Saved data entries
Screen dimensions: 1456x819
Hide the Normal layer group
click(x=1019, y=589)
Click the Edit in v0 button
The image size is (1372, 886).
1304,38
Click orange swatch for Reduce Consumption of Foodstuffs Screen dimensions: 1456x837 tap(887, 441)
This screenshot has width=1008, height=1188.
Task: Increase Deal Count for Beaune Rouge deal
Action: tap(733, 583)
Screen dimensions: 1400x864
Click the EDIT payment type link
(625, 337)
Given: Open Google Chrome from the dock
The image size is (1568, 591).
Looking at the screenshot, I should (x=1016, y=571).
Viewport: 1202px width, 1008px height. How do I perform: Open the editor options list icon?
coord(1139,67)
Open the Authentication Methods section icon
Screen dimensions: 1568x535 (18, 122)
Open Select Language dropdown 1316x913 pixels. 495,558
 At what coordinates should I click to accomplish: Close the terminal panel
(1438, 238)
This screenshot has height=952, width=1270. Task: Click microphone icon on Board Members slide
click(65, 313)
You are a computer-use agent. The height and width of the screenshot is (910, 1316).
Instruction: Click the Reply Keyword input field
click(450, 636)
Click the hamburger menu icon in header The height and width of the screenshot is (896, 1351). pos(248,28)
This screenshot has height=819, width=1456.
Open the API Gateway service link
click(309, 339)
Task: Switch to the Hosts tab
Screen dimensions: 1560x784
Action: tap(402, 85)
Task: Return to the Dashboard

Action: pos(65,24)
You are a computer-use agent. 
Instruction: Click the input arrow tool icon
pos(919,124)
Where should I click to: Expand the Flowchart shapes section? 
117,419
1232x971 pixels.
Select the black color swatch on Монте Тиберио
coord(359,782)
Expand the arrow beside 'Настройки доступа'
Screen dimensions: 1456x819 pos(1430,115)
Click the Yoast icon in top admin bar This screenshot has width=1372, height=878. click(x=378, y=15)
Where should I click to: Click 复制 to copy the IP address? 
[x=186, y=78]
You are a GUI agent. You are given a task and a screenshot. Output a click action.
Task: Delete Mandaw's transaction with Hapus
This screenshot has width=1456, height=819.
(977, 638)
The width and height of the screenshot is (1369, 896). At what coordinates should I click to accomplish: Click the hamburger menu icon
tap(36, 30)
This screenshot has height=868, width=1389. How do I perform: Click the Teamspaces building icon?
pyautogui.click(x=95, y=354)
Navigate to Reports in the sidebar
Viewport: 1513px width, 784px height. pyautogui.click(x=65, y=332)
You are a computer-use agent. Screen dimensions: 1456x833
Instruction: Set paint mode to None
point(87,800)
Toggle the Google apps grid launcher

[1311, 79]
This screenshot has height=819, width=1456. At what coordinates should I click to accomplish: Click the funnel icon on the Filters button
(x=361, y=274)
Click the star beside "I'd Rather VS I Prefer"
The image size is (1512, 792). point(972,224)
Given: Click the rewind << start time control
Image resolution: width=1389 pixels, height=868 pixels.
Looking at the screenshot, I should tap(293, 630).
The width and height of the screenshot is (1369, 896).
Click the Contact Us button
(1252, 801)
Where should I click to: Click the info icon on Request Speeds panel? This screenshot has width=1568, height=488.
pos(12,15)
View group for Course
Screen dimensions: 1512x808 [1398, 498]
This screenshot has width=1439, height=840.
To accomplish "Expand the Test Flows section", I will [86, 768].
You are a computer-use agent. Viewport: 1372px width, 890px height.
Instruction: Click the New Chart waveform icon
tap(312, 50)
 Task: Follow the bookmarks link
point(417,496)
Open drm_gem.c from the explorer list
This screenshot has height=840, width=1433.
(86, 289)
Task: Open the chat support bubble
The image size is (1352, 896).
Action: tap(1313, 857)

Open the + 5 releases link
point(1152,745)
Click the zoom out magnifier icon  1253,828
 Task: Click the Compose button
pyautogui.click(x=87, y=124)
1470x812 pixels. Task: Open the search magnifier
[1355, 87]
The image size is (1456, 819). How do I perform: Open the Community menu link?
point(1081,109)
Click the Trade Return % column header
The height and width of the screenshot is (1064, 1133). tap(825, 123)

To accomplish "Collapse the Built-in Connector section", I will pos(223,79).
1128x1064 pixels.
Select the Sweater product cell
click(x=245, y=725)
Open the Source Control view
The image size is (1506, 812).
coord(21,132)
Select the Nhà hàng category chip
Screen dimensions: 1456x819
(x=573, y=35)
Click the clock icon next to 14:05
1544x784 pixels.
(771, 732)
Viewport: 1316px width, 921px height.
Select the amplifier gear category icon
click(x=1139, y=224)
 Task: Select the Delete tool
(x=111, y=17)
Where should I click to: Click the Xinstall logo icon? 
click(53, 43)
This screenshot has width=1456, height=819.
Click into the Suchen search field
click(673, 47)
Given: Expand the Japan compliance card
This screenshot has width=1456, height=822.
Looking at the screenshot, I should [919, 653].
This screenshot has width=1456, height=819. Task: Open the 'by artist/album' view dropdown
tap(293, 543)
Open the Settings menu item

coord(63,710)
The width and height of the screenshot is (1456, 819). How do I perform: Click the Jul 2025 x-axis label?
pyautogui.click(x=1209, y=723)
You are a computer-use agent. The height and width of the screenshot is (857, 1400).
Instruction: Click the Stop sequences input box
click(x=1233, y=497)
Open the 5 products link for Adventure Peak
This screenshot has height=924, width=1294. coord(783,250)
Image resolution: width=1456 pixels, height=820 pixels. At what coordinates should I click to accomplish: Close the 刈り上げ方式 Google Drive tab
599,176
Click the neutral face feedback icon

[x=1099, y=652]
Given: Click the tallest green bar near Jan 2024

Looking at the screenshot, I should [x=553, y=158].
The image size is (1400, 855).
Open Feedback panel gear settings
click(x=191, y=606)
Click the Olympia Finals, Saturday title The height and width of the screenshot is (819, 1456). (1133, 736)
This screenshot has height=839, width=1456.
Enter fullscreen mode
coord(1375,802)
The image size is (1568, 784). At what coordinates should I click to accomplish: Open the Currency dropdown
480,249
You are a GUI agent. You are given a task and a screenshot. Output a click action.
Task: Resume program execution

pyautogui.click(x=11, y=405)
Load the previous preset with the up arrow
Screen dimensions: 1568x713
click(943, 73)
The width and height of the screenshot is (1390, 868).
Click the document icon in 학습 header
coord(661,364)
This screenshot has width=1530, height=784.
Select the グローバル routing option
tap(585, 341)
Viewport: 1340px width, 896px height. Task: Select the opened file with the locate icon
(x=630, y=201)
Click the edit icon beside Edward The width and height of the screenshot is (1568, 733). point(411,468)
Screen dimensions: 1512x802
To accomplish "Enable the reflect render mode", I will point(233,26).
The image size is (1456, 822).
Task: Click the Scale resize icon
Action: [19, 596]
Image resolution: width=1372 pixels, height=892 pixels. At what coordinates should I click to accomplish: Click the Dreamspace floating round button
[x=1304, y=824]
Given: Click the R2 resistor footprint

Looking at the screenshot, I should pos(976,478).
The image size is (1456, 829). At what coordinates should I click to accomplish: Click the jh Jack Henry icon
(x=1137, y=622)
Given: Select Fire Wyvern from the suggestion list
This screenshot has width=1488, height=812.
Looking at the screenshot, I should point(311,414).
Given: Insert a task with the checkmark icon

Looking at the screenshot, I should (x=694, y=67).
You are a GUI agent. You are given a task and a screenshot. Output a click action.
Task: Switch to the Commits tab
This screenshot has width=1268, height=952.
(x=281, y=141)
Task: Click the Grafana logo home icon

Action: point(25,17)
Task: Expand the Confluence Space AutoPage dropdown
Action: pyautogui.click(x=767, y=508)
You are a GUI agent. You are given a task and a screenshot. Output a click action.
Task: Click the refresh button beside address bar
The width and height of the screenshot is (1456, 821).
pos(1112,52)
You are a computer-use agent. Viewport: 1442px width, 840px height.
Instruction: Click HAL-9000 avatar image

■ ABOUT THIS TASK
Copy every line of the data that carries the word "Switch".

■ EXPECTED OUTPUT
Task: Switch to the Hosts tab
Task: Switch to the Commits tab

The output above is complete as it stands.